*** Supplied data ***
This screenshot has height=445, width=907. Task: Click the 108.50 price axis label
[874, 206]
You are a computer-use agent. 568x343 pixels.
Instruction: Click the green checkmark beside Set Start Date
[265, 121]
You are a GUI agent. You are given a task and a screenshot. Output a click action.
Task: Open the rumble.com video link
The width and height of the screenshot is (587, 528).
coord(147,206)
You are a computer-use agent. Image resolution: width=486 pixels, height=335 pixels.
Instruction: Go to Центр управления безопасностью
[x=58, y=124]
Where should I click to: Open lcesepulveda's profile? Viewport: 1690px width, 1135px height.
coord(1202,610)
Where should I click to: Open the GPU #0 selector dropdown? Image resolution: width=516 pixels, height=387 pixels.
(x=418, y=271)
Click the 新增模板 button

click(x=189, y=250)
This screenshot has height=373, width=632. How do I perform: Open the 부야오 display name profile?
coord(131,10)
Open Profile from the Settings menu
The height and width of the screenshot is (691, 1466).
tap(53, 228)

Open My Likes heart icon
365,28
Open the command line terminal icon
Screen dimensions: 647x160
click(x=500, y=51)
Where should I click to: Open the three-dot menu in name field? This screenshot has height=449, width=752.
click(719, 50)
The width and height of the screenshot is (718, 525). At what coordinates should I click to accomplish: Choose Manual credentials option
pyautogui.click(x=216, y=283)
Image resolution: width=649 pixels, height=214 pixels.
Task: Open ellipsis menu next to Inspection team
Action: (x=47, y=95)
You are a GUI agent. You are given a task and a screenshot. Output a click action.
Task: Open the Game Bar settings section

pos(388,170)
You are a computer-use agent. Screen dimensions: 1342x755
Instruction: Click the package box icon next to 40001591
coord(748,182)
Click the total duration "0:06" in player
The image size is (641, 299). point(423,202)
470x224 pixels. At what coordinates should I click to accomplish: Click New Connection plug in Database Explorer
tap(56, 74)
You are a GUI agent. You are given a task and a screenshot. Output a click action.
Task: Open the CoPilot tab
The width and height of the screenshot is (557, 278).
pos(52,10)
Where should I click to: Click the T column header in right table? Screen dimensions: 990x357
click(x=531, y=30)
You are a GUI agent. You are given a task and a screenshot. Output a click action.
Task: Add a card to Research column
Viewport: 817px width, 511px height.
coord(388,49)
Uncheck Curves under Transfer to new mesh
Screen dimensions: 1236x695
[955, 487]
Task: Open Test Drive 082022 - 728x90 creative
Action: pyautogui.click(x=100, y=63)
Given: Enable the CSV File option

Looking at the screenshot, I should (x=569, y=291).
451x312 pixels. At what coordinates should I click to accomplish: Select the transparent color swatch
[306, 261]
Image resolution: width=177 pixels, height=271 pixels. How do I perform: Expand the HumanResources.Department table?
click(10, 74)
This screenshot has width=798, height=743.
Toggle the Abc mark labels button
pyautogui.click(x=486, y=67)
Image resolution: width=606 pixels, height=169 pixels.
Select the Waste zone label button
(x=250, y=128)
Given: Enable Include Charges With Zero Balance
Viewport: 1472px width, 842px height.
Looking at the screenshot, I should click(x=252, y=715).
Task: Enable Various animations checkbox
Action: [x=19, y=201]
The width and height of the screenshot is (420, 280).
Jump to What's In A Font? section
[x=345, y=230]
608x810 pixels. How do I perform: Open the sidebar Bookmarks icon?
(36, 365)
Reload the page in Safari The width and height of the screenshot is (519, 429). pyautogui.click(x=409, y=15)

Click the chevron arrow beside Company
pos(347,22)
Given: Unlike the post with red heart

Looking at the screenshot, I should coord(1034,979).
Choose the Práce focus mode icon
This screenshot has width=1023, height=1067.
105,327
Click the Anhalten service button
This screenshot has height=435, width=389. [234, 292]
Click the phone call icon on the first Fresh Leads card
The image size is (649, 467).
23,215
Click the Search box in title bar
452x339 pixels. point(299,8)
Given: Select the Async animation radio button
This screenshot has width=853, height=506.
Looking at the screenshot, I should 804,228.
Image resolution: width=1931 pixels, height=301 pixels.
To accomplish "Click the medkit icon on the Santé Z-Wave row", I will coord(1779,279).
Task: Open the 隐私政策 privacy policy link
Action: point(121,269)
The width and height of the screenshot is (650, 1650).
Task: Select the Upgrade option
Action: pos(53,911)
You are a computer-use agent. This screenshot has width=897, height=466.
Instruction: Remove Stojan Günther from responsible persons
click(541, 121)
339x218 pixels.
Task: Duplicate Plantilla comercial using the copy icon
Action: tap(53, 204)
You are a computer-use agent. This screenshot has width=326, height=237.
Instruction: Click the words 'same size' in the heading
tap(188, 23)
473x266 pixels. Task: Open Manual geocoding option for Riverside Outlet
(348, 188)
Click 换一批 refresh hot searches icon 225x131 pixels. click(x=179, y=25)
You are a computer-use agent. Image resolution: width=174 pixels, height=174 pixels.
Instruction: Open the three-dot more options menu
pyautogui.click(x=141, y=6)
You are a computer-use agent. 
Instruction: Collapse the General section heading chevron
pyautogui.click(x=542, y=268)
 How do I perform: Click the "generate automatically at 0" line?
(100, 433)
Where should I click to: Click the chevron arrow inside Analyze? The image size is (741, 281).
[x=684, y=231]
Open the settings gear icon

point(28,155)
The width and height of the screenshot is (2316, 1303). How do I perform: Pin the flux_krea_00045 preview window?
***
▶ _Goal_
Extract all of the lines above and reproduce each one word for word.

▶ _Task output_
This screenshot has height=445, width=907. Task: Click the 108.50 price axis label
[874, 206]
You are a computer-use agent. 568x343 pixels.
Instruction: Click the green checkmark beside Set Start Date
[265, 121]
You are a GUI agent. You are given a task and a screenshot. Output a click action.
Task: Open the rumble.com video link
The width and height of the screenshot is (587, 528).
coord(147,206)
You are a computer-use agent. Image resolution: width=486 pixels, height=335 pixels.
Instruction: Go to Центр управления безопасностью
[x=58, y=124]
Where should I click to: Open lcesepulveda's profile? Viewport: 1690px width, 1135px height.
coord(1202,610)
Where should I click to: Open the GPU #0 selector dropdown? Image resolution: width=516 pixels, height=387 pixels.
(x=418, y=271)
Click the 新增模板 button

click(x=189, y=250)
This screenshot has height=373, width=632. How do I perform: Open the 부야오 display name profile?
coord(131,10)
Open Profile from the Settings menu
The height and width of the screenshot is (691, 1466).
tap(53, 228)

Open My Likes heart icon
365,28
Open the command line terminal icon
Screen dimensions: 647x160
click(x=500, y=51)
Where should I click to: Open the three-dot menu in name field? This screenshot has height=449, width=752.
click(719, 50)
The width and height of the screenshot is (718, 525). At what coordinates should I click to accomplish: Choose Manual credentials option
pyautogui.click(x=216, y=283)
Image resolution: width=649 pixels, height=214 pixels.
Task: Open ellipsis menu next to Inspection team
Action: (x=47, y=95)
You are a GUI agent. You are given a task and a screenshot. Output a click action.
Task: Open the Game Bar settings section

pos(388,170)
You are a computer-use agent. Screen dimensions: 1342x755
Instruction: Click the package box icon next to 40001591
coord(748,182)
Click the total duration "0:06" in player
The image size is (641, 299). point(423,202)
470x224 pixels. At what coordinates should I click to accomplish: Click New Connection plug in Database Explorer
tap(56, 74)
You are a GUI agent. You are given a task and a screenshot. Output a click action.
Task: Open the CoPilot tab
The width and height of the screenshot is (557, 278).
pos(52,10)
Where should I click to: Click the T column header in right table? Screen dimensions: 990x357
click(x=531, y=30)
You are a GUI agent. You are given a task and a screenshot. Output a click action.
Task: Add a card to Research column
Viewport: 817px width, 511px height.
coord(388,49)
Uncheck Curves under Transfer to new mesh
Screen dimensions: 1236x695
[955, 487]
Task: Open Test Drive 082022 - 728x90 creative
Action: pyautogui.click(x=100, y=63)
Given: Enable the CSV File option

Looking at the screenshot, I should (x=569, y=291).
451x312 pixels. At what coordinates should I click to accomplish: Select the transparent color swatch
[306, 261]
Image resolution: width=177 pixels, height=271 pixels. How do I perform: Expand the HumanResources.Department table?
click(10, 74)
This screenshot has width=798, height=743.
Toggle the Abc mark labels button
pyautogui.click(x=486, y=67)
Image resolution: width=606 pixels, height=169 pixels.
Select the Waste zone label button
(x=250, y=128)
Given: Enable Include Charges With Zero Balance
Viewport: 1472px width, 842px height.
Looking at the screenshot, I should click(x=252, y=715).
Task: Enable Various animations checkbox
Action: [x=19, y=201]
The width and height of the screenshot is (420, 280).
Jump to What's In A Font? section
[x=345, y=230]
608x810 pixels. How do I perform: Open the sidebar Bookmarks icon?
(36, 365)
Reload the page in Safari The width and height of the screenshot is (519, 429). pyautogui.click(x=409, y=15)

Click the chevron arrow beside Company
pos(347,22)
Given: Unlike the post with red heart

Looking at the screenshot, I should coord(1034,979).
Choose the Práce focus mode icon
This screenshot has width=1023, height=1067.
105,327
Click the Anhalten service button
This screenshot has height=435, width=389. [234, 292]
Click the phone call icon on the first Fresh Leads card
The image size is (649, 467).
23,215
Click the Search box in title bar
452x339 pixels. point(299,8)
Given: Select the Async animation radio button
This screenshot has width=853, height=506.
Looking at the screenshot, I should 804,228.
Image resolution: width=1931 pixels, height=301 pixels.
To accomplish "Click the medkit icon on the Santé Z-Wave row", I will coord(1779,279).
Task: Open the 隐私政策 privacy policy link
Action: point(121,269)
The width and height of the screenshot is (650, 1650).
Task: Select the Upgrade option
Action: pos(53,911)
You are a computer-use agent. This screenshot has width=897, height=466.
Instruction: Remove Stojan Günther from responsible persons
click(541, 121)
339x218 pixels.
Task: Duplicate Plantilla comercial using the copy icon
Action: tap(53, 204)
You are a computer-use agent. This screenshot has width=326, height=237.
Instruction: Click the words 'same size' in the heading
tap(188, 23)
473x266 pixels. Task: Open Manual geocoding option for Riverside Outlet
(348, 188)
Click 换一批 refresh hot searches icon 225x131 pixels. click(x=179, y=25)
You are a computer-use agent. Image resolution: width=174 pixels, height=174 pixels.
Instruction: Open the three-dot more options menu
pyautogui.click(x=141, y=6)
You are a computer-use agent. 
Instruction: Collapse the General section heading chevron
pyautogui.click(x=542, y=268)
 How do I perform: Click the "generate automatically at 0" line?
(100, 433)
Where should I click to: Click the chevron arrow inside Analyze? The image size is (741, 281).
[x=684, y=231]
Open the settings gear icon

point(28,155)
The width and height of the screenshot is (2316, 1303). How do I perform: Pin the flux_krea_00045 preview window?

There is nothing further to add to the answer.